=== TEKS YANG DIBERIKAN ===
╭──

Kerugian akibat Pembajakan Film Rp 5 Triliun
JAKARTA, KOMPAS — Potensi pendapatan produser yang hilang akibat pembajakan film secara nasional diperkirakan mencapai Rp 5 triliun. Upaya pencegahan dan penanganan kasus pembajakan dinilai belum maksimal.
Di sisi lain, model pembajakan dan pendistribusiannya terus berkembang hingga ke platform pemutaran film beraliran langsung dan media sosial.
Peneliti senior Lembaga Penyelidikan Ekonomi dan Masyarakat (LPEM) Fakultas Ekonomi dan Bisnis Universitas Indonesia, Chaikal Nuryakin, memaparkan angka perkiraan kerugian secara nasional itu. Perkiraan nilainya bisa lebih besar jika ditambah kerugian yang dialami pelaku ekosistem industri perfilman lainnya, seperti bioskop, produsen DVD legal, dan pemilik laman legal pemutar film beraliran langsung (film streaming).
LPEM Universitas Indonesia melakukan riset pembajakan film di Jakarta, Medan, Bogor, dan Deli Serdang, Sumatera Utara. Total responden 800 orang dengan latar belakang usia 15 tahun hingga lebih di atas 35 tahun. Survei dilakukan pada Oktober-Desember 2017.
Penelitian menggunakan metode Contingent Valuation Method untuk mengukur estimasi terhadap permintaan produk. Untuk kerugian atau potensi pendapatan yang hilang, LPEM menghitung dari kesediaan membayar produk film legal dan ilegal.
Sebanyak 66,26 persen responden adalah lulusan SMA. Responden memiliki pendapatan di bawah Rp 600.000 per bulan dan Rp 1,3 juta-Rp 2 juta per bulan. Mereka memiliki kemampuan membayar tiket bioskop, DVD, biaya berlangganan TV kabel, dan platform legal pemutar film beraliran langsung.

╰──

=== DATA YANG DIBERIKAN ===
╭──

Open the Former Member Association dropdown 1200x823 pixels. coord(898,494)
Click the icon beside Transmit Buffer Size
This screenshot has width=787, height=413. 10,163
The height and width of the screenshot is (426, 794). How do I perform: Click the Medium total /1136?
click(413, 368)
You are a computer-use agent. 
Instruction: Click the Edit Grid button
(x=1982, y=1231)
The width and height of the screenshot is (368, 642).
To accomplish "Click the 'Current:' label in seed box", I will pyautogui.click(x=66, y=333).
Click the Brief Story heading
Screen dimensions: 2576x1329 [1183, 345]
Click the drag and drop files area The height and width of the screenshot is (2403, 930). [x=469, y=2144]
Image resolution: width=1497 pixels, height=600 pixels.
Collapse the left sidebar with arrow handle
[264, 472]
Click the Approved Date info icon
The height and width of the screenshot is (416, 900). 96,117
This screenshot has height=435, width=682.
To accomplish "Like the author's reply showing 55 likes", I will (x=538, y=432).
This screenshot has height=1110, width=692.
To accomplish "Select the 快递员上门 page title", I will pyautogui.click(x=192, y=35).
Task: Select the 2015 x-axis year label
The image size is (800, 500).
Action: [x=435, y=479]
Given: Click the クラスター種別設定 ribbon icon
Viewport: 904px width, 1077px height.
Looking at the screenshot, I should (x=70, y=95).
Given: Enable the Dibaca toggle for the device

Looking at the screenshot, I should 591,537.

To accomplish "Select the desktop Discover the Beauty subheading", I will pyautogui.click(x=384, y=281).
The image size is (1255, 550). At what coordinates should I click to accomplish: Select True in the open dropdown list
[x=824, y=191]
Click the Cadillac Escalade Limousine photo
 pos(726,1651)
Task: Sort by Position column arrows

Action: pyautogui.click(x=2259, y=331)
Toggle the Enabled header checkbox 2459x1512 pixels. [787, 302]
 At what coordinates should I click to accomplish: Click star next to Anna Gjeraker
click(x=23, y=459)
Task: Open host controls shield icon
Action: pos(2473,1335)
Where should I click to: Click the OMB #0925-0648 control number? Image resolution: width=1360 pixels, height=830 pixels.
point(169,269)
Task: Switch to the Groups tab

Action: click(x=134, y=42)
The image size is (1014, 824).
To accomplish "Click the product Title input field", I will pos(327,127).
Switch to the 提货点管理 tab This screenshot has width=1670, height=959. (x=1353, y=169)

╰──

=== HAL YANG DIMINTA ===
1 – Salin kata demi kata bagian artikel tentang pembajakan film mulai dari "Peneliti senior Lembaga" sampai dengan "pada Oktober-Desember 2017.".
2 – Jawablah pertanyaan berikut berdasarkan artikel tentang pembajakan film.
(a) Berapa perkiraan potensi pendapatan produser yang hilang akibat pembajakan film secara nasional?
(b) Di mana saja LPEM Universitas Indonesia melakukan riset pembajakan film?
(c) Berapa persen responden yang merupakan lulusan SMA?
Data tersebut merupakan bahan tersendiri yang terpisah dari artikel.

=== JAWABAN PER TUGAS ===
1 –
Peneliti senior Lembaga Penyelidikan Ekonomi dan Masyarakat (LPEM) Fakultas Ekonomi dan Bisnis Universitas Indonesia, Chaikal Nuryakin, memaparkan angka perkiraan kerugian secara nasional itu. Perkiraan nilainya bisa lebih besar jika ditambah kerugian yang dialami pelaku ekosistem industri perfilman lainnya, seperti bioskop, produsen DVD legal, dan pemilik laman legal pemutar film beraliran langsung (film streaming).
LPEM Universitas Indonesia melakukan riset pembajakan film di Jakarta, Medan, Bogor, dan Deli Serdang, Sumatera Utara. Total responden 800 orang dengan latar belakang usia 15 tahun hingga lebih di atas 35 tahun. Survei dilakukan pada Oktober-Desember 2017.

2 –
(a) Rp 5 triliun.
(b) Di Jakarta, Medan, Bogor, dan Deli Serdang, Sumatera Utara.
(c) 66,26 persen.